Segment Open

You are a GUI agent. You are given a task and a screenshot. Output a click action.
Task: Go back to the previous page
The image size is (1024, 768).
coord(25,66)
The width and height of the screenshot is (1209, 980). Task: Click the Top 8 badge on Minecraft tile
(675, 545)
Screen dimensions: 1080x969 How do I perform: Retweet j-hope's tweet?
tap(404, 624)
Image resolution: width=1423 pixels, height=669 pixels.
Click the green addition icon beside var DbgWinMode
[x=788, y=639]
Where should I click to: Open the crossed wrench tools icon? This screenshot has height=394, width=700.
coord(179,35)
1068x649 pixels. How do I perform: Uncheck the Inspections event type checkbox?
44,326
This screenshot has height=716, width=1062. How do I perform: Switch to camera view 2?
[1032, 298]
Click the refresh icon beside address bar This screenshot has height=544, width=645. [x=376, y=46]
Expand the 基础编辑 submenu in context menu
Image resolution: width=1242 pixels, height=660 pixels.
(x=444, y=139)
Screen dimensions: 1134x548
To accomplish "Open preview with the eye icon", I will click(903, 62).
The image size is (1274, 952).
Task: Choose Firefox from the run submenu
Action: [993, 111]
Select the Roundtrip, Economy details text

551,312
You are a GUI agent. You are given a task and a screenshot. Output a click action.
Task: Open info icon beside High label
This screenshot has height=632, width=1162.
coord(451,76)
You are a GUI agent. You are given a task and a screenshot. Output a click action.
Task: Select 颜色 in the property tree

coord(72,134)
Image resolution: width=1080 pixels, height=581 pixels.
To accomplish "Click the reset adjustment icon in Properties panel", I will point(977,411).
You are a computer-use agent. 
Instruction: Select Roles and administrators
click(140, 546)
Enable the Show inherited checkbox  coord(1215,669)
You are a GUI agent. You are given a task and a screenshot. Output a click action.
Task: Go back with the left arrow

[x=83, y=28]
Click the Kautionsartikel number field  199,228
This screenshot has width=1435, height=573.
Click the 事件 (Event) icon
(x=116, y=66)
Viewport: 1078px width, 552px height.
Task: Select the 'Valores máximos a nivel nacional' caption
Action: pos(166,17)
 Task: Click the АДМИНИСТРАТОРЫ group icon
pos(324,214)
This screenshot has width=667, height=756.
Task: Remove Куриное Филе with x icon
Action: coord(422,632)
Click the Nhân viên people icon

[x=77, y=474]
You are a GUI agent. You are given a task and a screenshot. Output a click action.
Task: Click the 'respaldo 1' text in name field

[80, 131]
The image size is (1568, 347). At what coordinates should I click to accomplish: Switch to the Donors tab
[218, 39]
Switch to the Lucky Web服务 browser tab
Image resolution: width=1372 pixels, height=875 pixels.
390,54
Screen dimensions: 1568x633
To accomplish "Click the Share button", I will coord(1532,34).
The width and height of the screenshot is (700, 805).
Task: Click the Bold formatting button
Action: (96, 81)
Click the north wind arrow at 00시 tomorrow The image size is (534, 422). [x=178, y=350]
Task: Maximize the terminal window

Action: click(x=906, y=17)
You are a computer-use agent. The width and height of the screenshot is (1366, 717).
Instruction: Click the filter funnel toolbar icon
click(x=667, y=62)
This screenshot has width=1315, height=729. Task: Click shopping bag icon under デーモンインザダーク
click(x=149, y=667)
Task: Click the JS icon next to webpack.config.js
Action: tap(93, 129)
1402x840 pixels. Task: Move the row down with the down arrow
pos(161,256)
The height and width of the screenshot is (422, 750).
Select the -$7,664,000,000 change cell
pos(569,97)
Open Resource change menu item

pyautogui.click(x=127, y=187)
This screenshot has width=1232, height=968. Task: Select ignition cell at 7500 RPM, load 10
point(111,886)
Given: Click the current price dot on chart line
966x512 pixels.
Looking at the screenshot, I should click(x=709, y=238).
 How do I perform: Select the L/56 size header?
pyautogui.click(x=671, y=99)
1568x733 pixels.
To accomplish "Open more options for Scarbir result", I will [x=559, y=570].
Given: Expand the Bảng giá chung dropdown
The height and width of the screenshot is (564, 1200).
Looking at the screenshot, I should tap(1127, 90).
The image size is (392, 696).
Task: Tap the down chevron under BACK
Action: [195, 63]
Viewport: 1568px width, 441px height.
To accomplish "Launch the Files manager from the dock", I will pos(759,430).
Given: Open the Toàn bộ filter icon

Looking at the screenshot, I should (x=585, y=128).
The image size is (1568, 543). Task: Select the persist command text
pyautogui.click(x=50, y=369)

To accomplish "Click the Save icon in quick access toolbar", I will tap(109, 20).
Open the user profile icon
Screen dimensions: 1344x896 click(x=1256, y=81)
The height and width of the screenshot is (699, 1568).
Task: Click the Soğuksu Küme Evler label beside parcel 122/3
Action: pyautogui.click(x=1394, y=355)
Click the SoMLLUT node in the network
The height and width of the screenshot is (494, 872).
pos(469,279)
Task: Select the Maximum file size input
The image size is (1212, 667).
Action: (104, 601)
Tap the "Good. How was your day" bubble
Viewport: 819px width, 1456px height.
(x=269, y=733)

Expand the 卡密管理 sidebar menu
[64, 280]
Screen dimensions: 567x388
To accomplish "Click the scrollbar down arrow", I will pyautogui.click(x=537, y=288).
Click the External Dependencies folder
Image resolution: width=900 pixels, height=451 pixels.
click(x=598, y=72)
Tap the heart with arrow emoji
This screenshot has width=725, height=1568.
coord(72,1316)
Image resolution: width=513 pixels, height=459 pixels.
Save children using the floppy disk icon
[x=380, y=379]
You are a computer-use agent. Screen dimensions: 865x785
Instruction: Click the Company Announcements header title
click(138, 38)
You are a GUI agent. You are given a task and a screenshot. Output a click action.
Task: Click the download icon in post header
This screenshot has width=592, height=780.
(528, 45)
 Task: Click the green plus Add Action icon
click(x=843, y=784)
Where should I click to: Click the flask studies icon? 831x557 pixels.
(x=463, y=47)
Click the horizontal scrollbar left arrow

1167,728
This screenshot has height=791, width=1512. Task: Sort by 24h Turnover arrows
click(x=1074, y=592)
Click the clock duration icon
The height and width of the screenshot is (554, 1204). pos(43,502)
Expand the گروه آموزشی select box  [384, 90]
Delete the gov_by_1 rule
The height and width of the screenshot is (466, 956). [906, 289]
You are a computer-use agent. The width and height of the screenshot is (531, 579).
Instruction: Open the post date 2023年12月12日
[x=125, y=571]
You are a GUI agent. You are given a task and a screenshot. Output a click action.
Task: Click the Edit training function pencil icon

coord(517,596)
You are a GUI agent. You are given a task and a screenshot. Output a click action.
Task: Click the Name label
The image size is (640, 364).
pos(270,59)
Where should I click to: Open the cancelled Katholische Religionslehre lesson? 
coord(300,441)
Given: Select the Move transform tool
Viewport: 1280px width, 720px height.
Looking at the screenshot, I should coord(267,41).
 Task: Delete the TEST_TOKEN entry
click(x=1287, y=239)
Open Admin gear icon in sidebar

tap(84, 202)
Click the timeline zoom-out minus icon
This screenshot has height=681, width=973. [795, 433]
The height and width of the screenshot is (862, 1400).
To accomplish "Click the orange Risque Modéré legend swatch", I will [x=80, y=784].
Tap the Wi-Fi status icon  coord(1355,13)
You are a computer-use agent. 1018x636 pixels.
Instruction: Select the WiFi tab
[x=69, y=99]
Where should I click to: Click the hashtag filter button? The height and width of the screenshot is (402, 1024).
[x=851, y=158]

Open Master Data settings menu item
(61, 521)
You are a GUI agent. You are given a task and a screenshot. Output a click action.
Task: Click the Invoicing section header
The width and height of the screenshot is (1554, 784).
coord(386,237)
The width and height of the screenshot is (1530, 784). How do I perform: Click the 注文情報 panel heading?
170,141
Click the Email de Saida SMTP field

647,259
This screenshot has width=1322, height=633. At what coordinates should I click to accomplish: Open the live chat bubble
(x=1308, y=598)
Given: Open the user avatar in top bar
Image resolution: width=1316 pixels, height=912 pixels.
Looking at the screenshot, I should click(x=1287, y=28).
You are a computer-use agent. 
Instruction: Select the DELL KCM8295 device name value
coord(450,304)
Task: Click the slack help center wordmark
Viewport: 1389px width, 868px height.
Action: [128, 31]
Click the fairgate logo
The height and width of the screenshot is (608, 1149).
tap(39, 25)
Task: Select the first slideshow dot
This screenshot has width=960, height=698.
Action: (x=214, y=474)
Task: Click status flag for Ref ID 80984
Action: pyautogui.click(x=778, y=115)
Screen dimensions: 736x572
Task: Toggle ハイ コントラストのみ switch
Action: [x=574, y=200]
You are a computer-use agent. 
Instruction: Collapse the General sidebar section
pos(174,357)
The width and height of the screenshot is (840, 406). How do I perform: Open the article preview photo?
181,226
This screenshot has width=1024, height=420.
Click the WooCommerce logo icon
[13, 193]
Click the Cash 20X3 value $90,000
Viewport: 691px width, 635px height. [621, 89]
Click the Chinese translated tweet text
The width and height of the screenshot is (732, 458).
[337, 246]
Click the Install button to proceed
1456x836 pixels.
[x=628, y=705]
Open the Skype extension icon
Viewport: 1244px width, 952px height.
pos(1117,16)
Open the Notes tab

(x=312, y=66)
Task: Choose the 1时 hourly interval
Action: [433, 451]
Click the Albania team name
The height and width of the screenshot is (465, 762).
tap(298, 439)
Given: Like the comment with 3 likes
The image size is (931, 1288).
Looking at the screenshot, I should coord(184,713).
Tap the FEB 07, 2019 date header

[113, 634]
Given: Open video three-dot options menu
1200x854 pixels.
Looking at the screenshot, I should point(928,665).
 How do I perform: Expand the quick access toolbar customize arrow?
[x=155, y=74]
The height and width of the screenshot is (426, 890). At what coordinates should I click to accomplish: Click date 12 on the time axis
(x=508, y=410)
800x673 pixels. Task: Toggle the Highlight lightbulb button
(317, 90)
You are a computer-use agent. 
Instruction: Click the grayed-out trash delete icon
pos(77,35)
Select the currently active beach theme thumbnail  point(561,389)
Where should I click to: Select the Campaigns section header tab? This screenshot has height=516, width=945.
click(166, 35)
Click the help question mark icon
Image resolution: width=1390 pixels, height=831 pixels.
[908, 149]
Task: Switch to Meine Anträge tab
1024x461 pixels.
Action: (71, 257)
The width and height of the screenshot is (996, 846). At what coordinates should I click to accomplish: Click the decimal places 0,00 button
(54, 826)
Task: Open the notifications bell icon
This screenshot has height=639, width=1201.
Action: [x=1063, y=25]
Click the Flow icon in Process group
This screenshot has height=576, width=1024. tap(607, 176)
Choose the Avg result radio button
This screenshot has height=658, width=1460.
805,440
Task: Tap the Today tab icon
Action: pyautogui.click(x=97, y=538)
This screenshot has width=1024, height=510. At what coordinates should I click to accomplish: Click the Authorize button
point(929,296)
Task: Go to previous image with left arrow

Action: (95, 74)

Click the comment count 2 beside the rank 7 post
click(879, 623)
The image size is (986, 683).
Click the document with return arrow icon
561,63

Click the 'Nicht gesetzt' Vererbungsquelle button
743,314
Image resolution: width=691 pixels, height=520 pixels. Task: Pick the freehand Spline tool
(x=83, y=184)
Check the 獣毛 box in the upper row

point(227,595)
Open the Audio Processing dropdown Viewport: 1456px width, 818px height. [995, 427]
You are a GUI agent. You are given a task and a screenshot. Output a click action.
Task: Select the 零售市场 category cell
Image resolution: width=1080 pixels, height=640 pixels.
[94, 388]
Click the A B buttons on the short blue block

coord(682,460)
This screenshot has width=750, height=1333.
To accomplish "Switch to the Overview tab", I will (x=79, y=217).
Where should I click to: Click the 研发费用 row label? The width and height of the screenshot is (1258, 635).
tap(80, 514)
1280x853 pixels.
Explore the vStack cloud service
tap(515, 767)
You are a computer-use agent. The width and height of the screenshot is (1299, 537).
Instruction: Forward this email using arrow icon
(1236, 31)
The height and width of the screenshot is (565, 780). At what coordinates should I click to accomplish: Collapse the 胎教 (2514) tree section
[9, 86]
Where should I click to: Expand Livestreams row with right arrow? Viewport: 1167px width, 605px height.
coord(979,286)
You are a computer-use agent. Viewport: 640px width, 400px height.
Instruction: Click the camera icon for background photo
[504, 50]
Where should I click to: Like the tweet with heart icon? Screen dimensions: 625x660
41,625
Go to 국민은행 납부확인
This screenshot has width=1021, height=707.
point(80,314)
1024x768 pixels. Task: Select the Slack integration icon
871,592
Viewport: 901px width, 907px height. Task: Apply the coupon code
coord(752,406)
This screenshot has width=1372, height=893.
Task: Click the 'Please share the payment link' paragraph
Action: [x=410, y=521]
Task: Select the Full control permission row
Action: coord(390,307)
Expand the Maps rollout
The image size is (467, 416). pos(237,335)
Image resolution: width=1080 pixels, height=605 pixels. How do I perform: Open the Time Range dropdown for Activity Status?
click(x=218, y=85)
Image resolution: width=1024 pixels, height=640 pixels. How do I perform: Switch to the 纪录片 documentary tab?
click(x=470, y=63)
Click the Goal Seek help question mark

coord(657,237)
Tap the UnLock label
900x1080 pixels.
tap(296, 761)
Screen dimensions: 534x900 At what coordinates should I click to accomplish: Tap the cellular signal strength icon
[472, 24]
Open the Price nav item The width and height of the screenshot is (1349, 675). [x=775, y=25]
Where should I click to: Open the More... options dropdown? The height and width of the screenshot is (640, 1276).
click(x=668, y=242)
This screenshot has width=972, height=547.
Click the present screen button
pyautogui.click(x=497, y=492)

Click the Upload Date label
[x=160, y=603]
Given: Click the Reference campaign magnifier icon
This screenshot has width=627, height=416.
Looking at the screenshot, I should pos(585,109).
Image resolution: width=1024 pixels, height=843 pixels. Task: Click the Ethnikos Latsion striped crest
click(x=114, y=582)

Segment Closed

• WHAT YOU SHOULD DO
Would you retype exactly the lines above, from the line with "Viewport: 1280px width, 720px height." to the line with "This screenshot has width=1024, height=420.", with both end lines kept and nothing more?

• ANSWER FOR THIS EXERCISE
Viewport: 1280px width, 720px height.
Looking at the screenshot, I should coord(267,41).
 Task: Delete the TEST_TOKEN entry
click(x=1287, y=239)
Open Admin gear icon in sidebar

tap(84, 202)
Click the timeline zoom-out minus icon
This screenshot has height=681, width=973. [795, 433]
The height and width of the screenshot is (862, 1400).
To accomplish "Click the orange Risque Modéré legend swatch", I will [x=80, y=784].
Tap the Wi-Fi status icon  coord(1355,13)
You are a computer-use agent. 1018x636 pixels.
Instruction: Select the WiFi tab
[x=69, y=99]
Where should I click to: Click the hashtag filter button? The height and width of the screenshot is (402, 1024).
[x=851, y=158]

Open Master Data settings menu item
(61, 521)
You are a GUI agent. You are given a task and a screenshot. Output a click action.
Task: Click the Invoicing section header
The width and height of the screenshot is (1554, 784).
coord(386,237)
The width and height of the screenshot is (1530, 784). How do I perform: Click the 注文情報 panel heading?
170,141
Click the Email de Saida SMTP field

647,259
This screenshot has width=1322, height=633. At what coordinates should I click to accomplish: Open the live chat bubble
(x=1308, y=598)
Given: Open the user avatar in top bar
Image resolution: width=1316 pixels, height=912 pixels.
Looking at the screenshot, I should click(x=1287, y=28).
You are a computer-use agent. 
Instruction: Select the DELL KCM8295 device name value
coord(450,304)
Task: Click the slack help center wordmark
Viewport: 1389px width, 868px height.
Action: [128, 31]
Click the fairgate logo
The height and width of the screenshot is (608, 1149).
tap(39, 25)
Task: Select the first slideshow dot
This screenshot has width=960, height=698.
Action: (x=214, y=474)
Task: Click status flag for Ref ID 80984
Action: pyautogui.click(x=778, y=115)
Screen dimensions: 736x572
Task: Toggle ハイ コントラストのみ switch
Action: [x=574, y=200]
You are a computer-use agent. 
Instruction: Collapse the General sidebar section
pos(174,357)
The width and height of the screenshot is (840, 406). How do I perform: Open the article preview photo?
181,226
This screenshot has width=1024, height=420.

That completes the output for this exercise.